WHAT THE TASK ASKS: Copy out the stretch from the start of the records through the line containing "This screenshot has width=1372, height=891.", word for word, and leave the pictures out.

LISTED ENTRIES:
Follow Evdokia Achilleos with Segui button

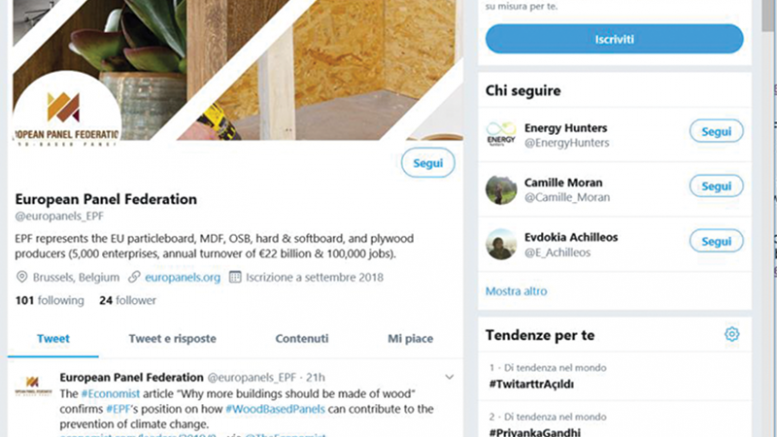pyautogui.click(x=716, y=241)
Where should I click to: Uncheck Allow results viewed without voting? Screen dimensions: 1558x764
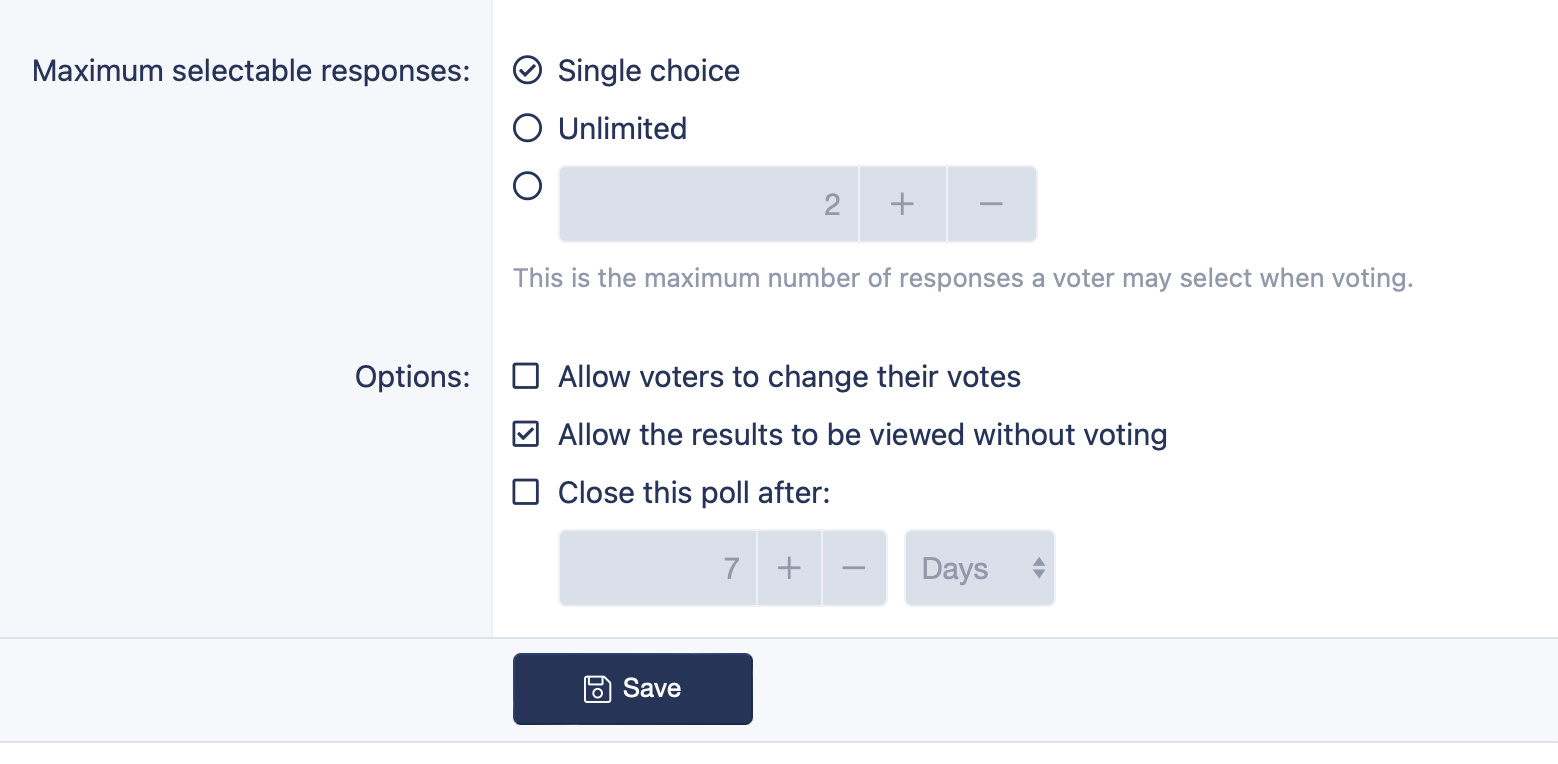pyautogui.click(x=526, y=434)
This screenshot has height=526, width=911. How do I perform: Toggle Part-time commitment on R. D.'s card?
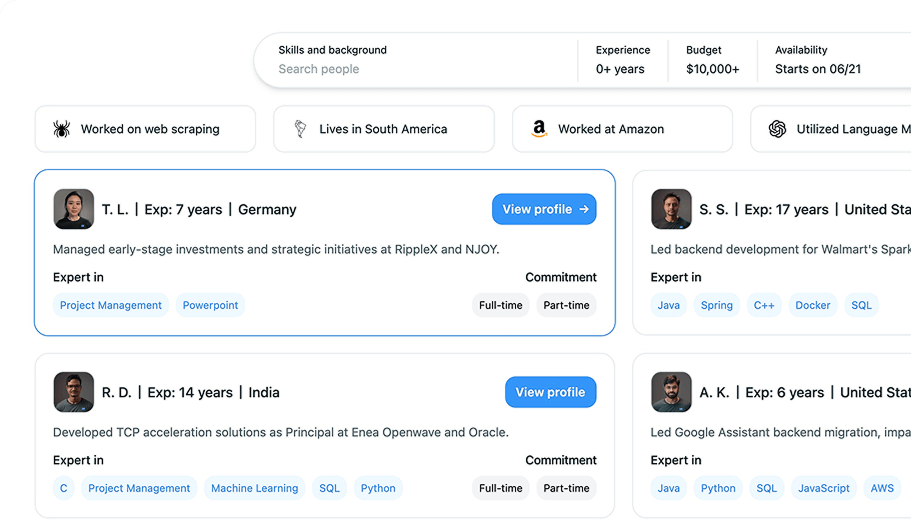point(566,488)
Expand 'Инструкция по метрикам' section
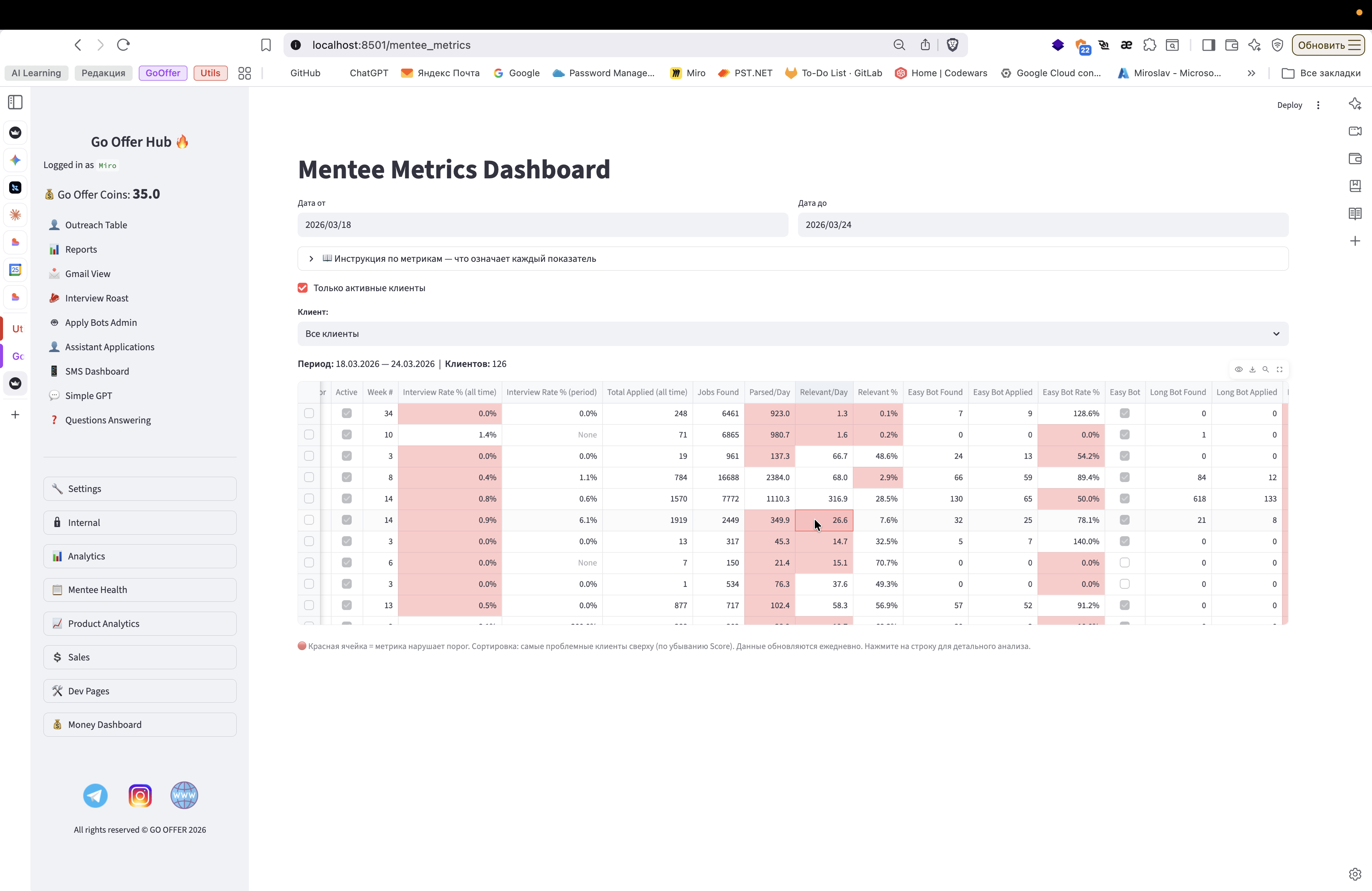This screenshot has width=1372, height=891. [311, 259]
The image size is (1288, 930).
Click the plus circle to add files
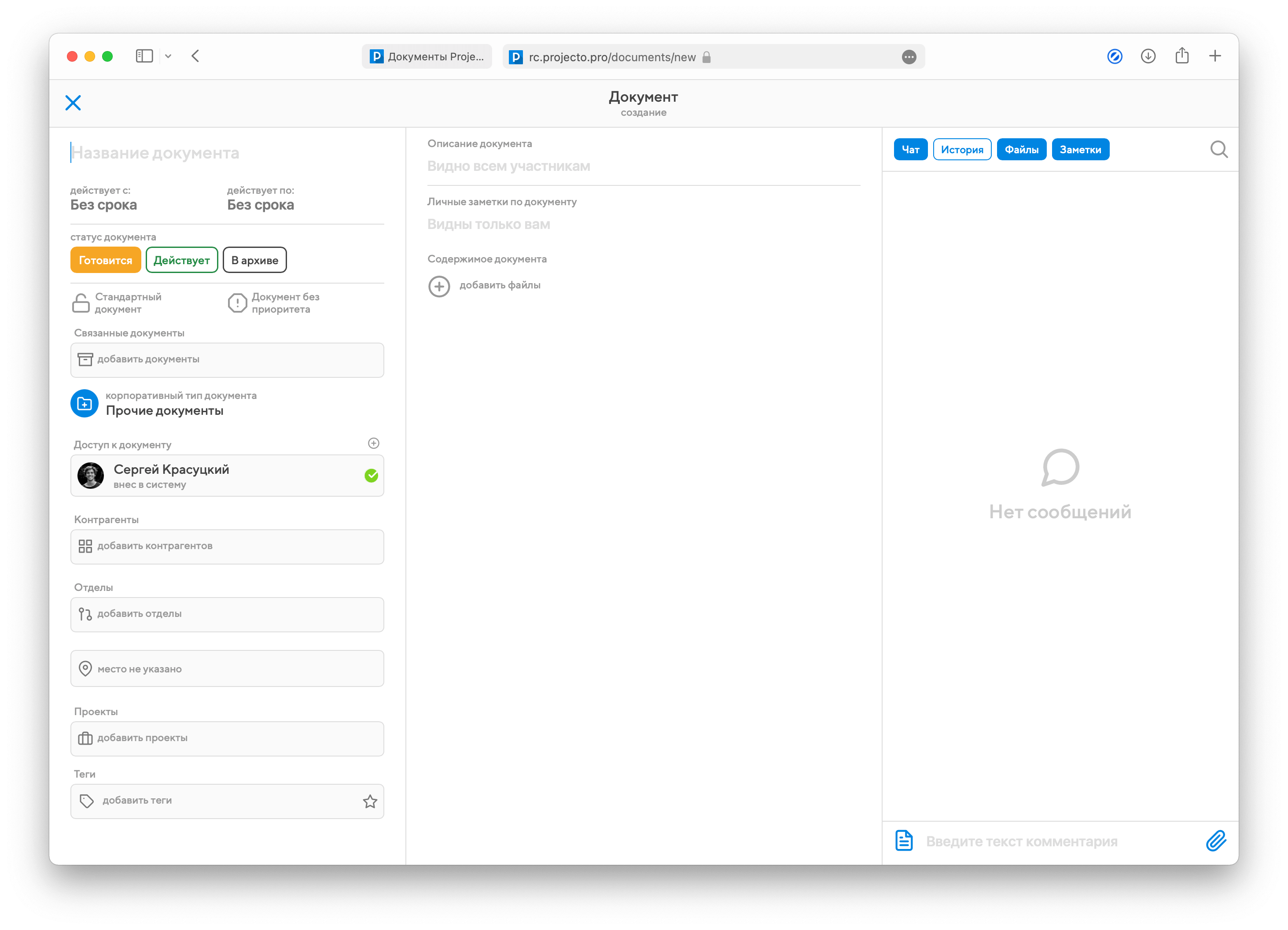point(439,286)
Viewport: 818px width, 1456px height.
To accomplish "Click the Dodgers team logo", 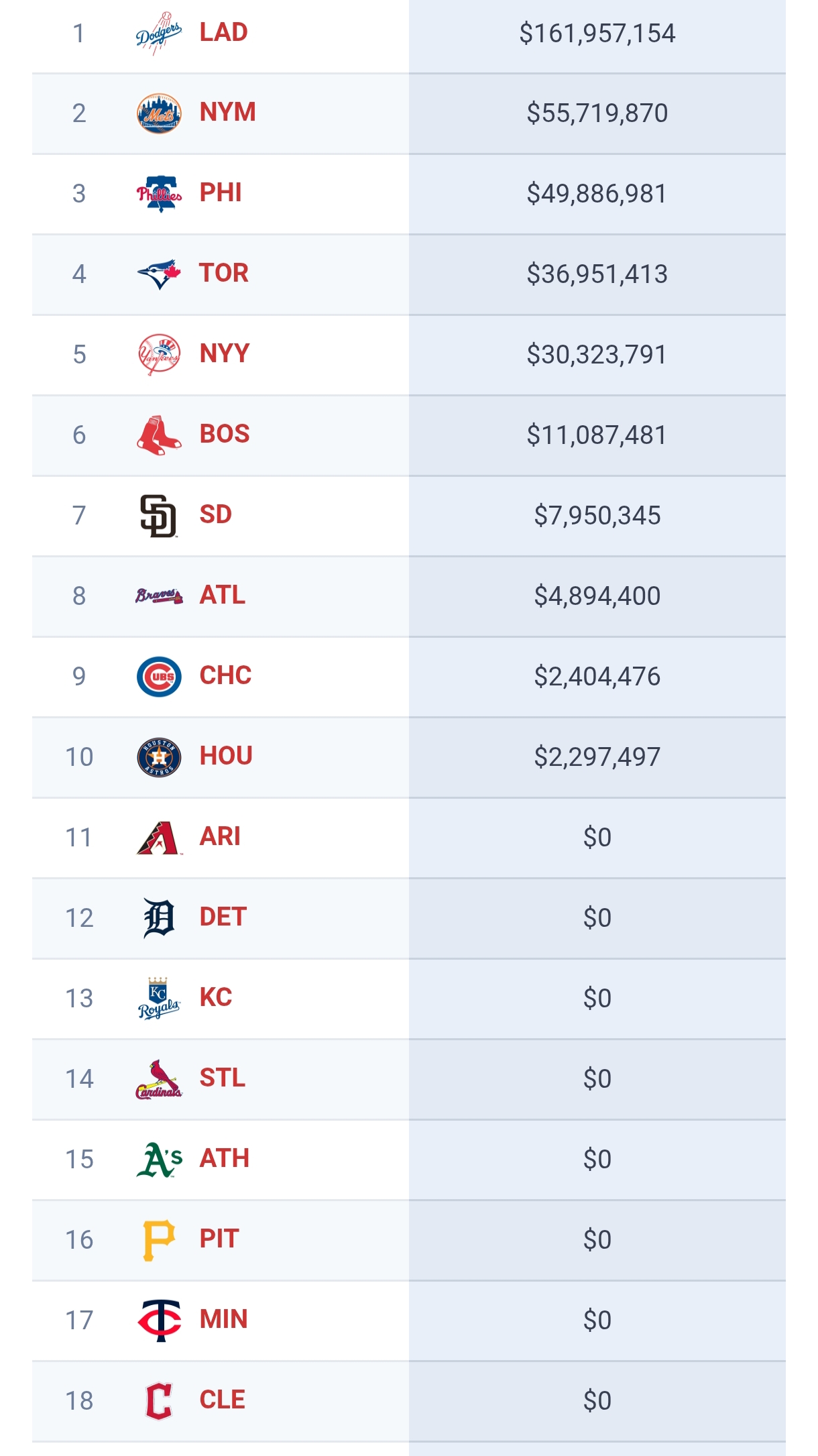I will [x=159, y=33].
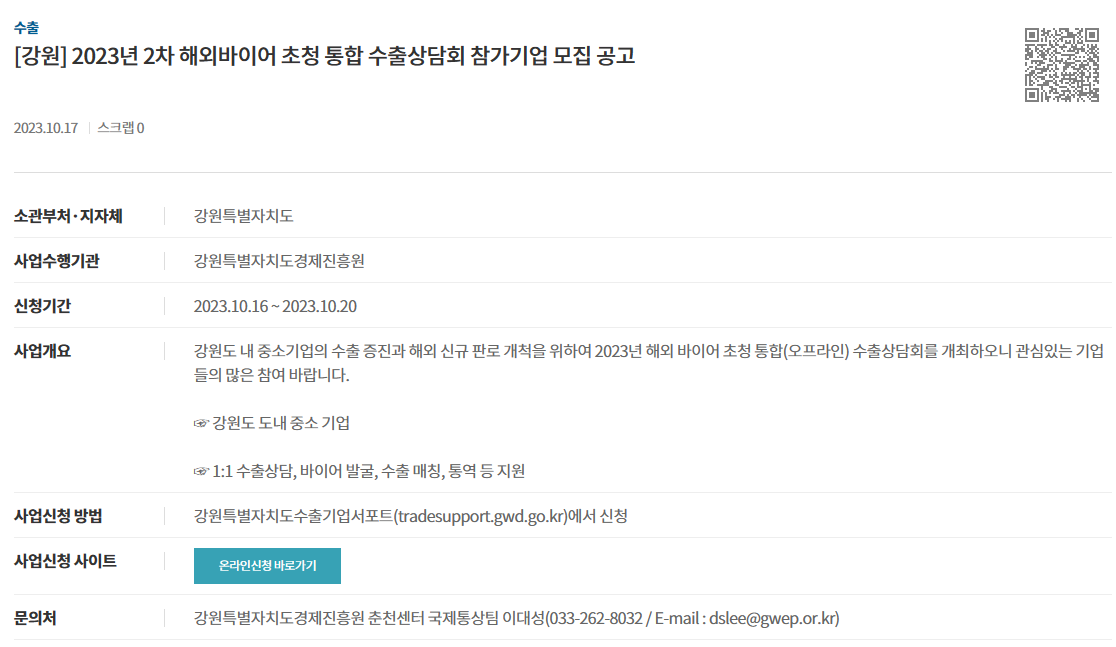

TASK ANSWER:
Follow Evdokia Achilleos with Segui button

pyautogui.click(x=716, y=241)
Where should I click to: Uncheck Allow results viewed without voting? Screen dimensions: 1558x764
pyautogui.click(x=526, y=434)
This screenshot has height=526, width=911. How do I perform: Toggle Part-time commitment on R. D.'s card?
point(566,488)
Expand 'Инструкция по метрикам' section
This screenshot has width=1372, height=891. [311, 259]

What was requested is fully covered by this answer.